Audio Transfer Grade: B+
Disc ExtrasAnimated menu with music
Subtitles/Captions in English, French, Spanish with remote access
1 Other Trailer(s)2 TV Spots/Teasers
- Acceptance speech for Directors Guild award
While the lack of a commentary track (advertised in the press release, though absent from the packaging) is a bit disappointing, there are plenty of other solid extras. The most prominent is the documentary The Last Movie: Stanley Kubrick and Eyes Wide Shut (43m:06), a Channel Four presentation that looks at Kubrick's working methods, the work on A.I., and the making of the feature here. There are plenty of reminiscences from Kubrick's wife and some of his daughters, as well as his friend Steven Spielberg, Cruise, Kidman, Pollack and others, and some of them get quite emotional about his death—Kidman even moreso than Kubrick's family.
Equally interesting is The Lost Kubrick (20m:18s), devoted to the projects that never got made, most notably the picture about Napoleon that obsessed him for years, and the Holocaust drama The Aryan Papers, which was torpedoed by Schindler's List. Malcolm McDowell narrates. The three interviews with Cruise, Kidman and Spielberg that were on the 2001 DVD release are ported over here too. One of the best glimpses at Kubrick himself is through his acceptance speech to the Directors Guild for the D.W. Griffith Lifetime Achievement Award (4m:02s).
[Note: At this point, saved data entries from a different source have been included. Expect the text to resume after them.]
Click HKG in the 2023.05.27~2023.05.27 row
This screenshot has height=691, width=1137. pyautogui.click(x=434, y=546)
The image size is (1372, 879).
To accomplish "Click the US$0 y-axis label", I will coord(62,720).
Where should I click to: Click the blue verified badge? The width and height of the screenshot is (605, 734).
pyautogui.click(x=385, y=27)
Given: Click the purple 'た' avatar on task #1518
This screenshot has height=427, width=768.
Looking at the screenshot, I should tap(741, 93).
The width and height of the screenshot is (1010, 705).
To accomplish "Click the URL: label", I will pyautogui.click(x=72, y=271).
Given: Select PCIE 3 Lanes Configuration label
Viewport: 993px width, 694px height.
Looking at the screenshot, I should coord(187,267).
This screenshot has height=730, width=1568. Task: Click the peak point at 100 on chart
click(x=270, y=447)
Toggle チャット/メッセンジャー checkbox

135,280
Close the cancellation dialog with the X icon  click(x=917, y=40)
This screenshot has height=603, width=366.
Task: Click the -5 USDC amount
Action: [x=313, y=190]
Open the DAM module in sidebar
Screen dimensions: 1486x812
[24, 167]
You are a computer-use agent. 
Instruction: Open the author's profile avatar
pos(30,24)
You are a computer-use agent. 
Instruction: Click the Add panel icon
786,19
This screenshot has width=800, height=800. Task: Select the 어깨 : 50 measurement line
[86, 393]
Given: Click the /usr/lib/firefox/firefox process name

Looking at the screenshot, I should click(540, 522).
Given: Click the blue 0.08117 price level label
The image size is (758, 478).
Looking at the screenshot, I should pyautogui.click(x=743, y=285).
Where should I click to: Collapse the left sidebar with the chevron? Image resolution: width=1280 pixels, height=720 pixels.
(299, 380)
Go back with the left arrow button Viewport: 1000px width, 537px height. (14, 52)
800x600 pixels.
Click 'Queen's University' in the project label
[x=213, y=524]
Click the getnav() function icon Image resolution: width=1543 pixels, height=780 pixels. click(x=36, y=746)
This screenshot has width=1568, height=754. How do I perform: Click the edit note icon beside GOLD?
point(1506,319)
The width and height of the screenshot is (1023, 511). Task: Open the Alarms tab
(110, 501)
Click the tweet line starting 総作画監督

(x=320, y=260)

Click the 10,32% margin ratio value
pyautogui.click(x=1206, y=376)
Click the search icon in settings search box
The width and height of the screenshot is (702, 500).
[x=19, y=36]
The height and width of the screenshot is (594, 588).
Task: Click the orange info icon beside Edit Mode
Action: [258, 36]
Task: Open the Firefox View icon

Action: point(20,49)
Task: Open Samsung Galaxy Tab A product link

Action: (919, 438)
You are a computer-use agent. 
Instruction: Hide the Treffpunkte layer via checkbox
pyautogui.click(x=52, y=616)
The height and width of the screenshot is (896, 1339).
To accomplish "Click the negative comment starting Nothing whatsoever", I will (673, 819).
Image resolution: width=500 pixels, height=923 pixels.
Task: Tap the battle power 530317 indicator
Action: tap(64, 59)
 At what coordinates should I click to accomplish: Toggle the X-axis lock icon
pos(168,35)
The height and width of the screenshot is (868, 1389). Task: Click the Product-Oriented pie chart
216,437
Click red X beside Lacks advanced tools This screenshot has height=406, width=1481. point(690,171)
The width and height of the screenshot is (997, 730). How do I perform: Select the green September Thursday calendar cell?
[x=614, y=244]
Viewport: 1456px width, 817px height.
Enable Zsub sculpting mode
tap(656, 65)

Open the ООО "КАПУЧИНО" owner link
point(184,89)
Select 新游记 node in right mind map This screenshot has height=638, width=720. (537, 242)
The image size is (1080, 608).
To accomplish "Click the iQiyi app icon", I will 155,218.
The package is wrapped up by two TV spots and a trailer.
Extras Grade: B+
Final CommentsKubrick's final film is finally on DVD as it was meant to be seen—maybe. Aspect ratio questions aside, the digital figures blocking the naughty bits have been excised from the orgy sequence, leaving us free to contemplate whether the movie is the director's final masterpiece... or history's most pretentious monogamy lecture.